START Available data

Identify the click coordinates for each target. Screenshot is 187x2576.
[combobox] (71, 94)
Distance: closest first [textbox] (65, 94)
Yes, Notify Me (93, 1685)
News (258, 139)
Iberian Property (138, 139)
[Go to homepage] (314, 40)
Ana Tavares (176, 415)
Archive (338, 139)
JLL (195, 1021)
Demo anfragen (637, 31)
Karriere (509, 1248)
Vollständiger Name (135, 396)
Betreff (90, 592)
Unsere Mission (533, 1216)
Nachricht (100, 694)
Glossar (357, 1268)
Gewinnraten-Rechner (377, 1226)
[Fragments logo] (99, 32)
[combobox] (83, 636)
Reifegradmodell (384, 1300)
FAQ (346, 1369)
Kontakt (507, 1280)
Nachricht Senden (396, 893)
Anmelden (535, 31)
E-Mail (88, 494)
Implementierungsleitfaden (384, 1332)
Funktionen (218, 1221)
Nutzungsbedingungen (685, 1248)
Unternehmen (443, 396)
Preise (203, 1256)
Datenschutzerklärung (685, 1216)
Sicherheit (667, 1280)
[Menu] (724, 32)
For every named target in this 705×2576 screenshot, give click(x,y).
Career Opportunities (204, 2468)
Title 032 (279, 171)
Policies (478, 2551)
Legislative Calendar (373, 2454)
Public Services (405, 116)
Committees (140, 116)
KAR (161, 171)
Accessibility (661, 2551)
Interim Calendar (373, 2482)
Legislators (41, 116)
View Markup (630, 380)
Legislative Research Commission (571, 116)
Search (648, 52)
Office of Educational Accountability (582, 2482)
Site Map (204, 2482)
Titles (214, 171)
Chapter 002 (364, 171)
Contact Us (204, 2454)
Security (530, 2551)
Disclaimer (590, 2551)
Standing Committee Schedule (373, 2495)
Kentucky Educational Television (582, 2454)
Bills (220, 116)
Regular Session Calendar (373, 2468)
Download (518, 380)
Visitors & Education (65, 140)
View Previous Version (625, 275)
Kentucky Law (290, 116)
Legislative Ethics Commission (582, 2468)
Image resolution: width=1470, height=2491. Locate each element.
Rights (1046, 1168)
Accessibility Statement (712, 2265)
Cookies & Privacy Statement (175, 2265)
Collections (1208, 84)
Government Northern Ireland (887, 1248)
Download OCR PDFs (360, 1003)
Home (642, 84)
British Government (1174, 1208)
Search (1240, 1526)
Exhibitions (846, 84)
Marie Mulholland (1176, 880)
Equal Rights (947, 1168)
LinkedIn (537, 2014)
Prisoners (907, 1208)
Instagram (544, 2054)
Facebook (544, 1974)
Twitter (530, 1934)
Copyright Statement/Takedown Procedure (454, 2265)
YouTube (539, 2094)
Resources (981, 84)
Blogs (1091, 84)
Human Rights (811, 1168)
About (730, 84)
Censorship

END Available data

* [Exercise goal]: The answer must be the lines from the one containing "Facebook (544, 1974)" to the final line of the data above, copied exactly, both included, with nothing added.

* [Written reply]:
Facebook (544, 1974)
Twitter (530, 1934)
Copyright Statement/Takedown Procedure (454, 2265)
YouTube (539, 2094)
Resources (981, 84)
Blogs (1091, 84)
Human Rights (811, 1168)
About (730, 84)
Censorship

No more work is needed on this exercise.